Oh, great…What made her mad now? No, actually, she wanted to tell me how she used her ‘I-message’ productively with her friend, explaining what she wanted, and it worked! She smiled proudly.

Hugs don’t solve everything but many children are lacking physical touch and attention. Remember the studies on orphaned Romanian babies who were left in their cribs in the 1900’s? They didn’t get human touch as they were left in their cribs all day. As a result, they simply failed to thrive and were more likely to die. Institutionalized children suffer long-term brain alterations and consequences, as do neglected children.(Read more.)

And, then there was the Harlow’s monkeys experiment in the mid 1900’s. Monkeys who were isolated and deprived of touch from a real monkey suffered severe psychological and physical consequences. And, then he studied the difference between wire ‘mothers’ who fed the babies vs. cloth machines. The monkeys went to the cloth. In summary, touch is vitally important as it’s a primal need.

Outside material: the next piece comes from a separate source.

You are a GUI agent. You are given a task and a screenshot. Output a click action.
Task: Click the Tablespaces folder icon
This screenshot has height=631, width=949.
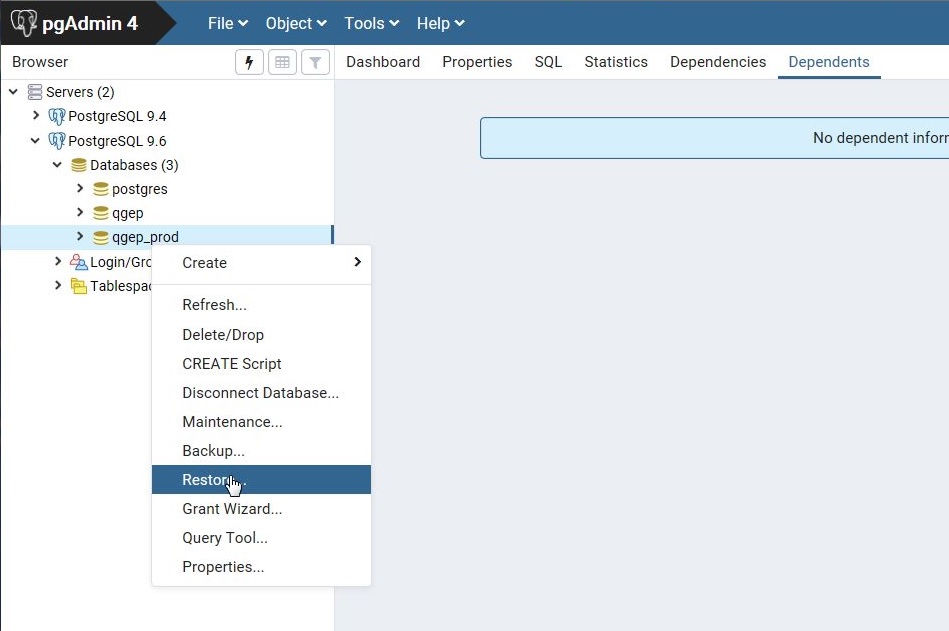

And, many children’s needs are being neglected. No, not just food, shelter, a quiet place to sleep, clothing, and a safe place to play (although, that’s happening a lot more than people believe in this society too). It’s the love and physical attention these kids need. In our society, we don’t overlook abuse but neglect is harder to define and easier to overlook. But, I’m hearing about it and seeing it every day. Sometimes all kids need is a hug or a hand to hold down the hall.

Some kids could literally benefit from a pat-on-the-back. Humans need physical contact and affection. They’re not getting the snuggling in bed while reading books or sitting on the lap of a loved one while talking about their day. And later on in life, they may search for it in the wrong ways and from the wrong people because they have been deprived of appropriate affection.

Words can be complicated, confusing, and misleading to some children. As adults, we rely on them. But, a warm hug, gentle back rub, or walk holding hands can do more for some children than words can ever. So, ‘hug it out’ people!